--- Begin ---

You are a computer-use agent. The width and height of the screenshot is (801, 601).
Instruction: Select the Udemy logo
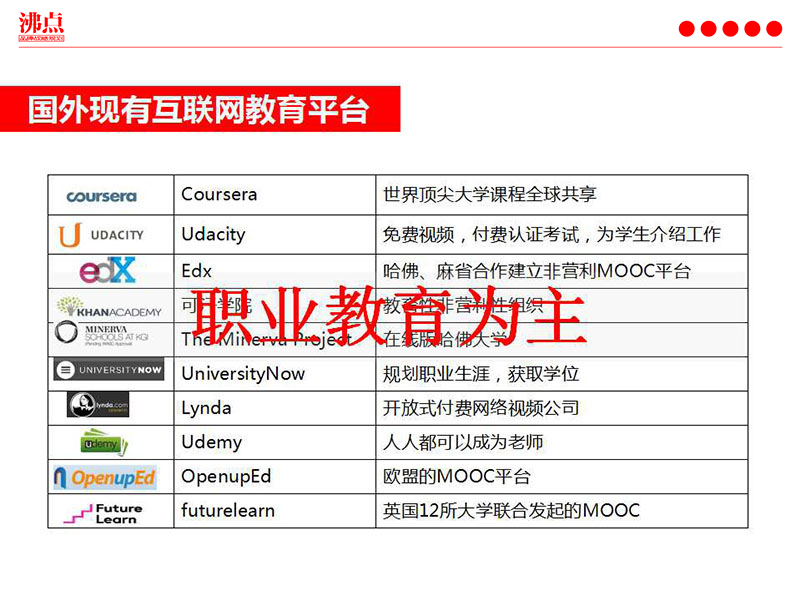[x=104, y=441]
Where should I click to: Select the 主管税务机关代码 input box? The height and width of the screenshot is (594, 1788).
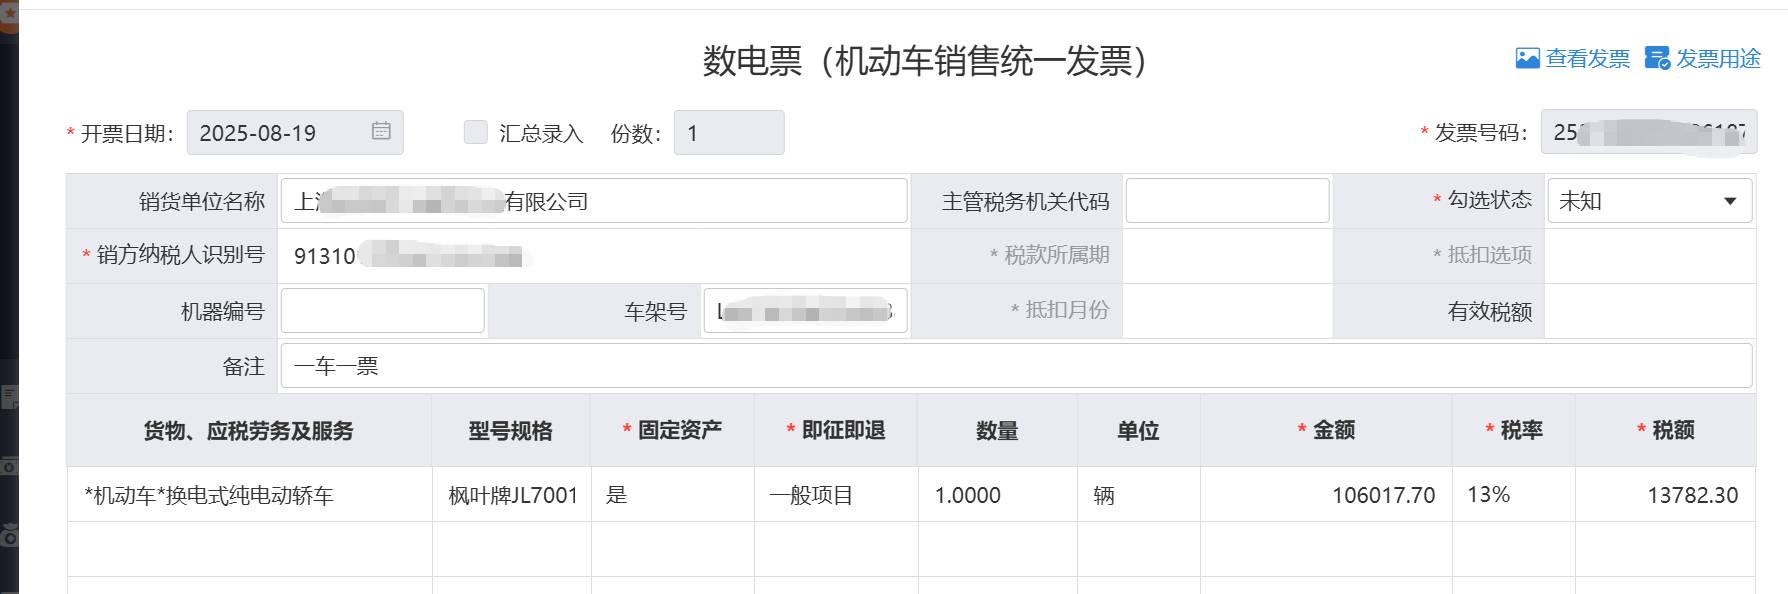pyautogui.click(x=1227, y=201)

--- End ---

**WHAT YOU NEED TO DO**. Gather every line of the items above that contains the word "height", and copy each such line in full.

**FINISHED ANSWER**.
You are a computer-use agent. The width and height of the screenshot is (801, 601).
Where should I click to: Select the 主管税务机关代码 input box? The height and width of the screenshot is (594, 1788).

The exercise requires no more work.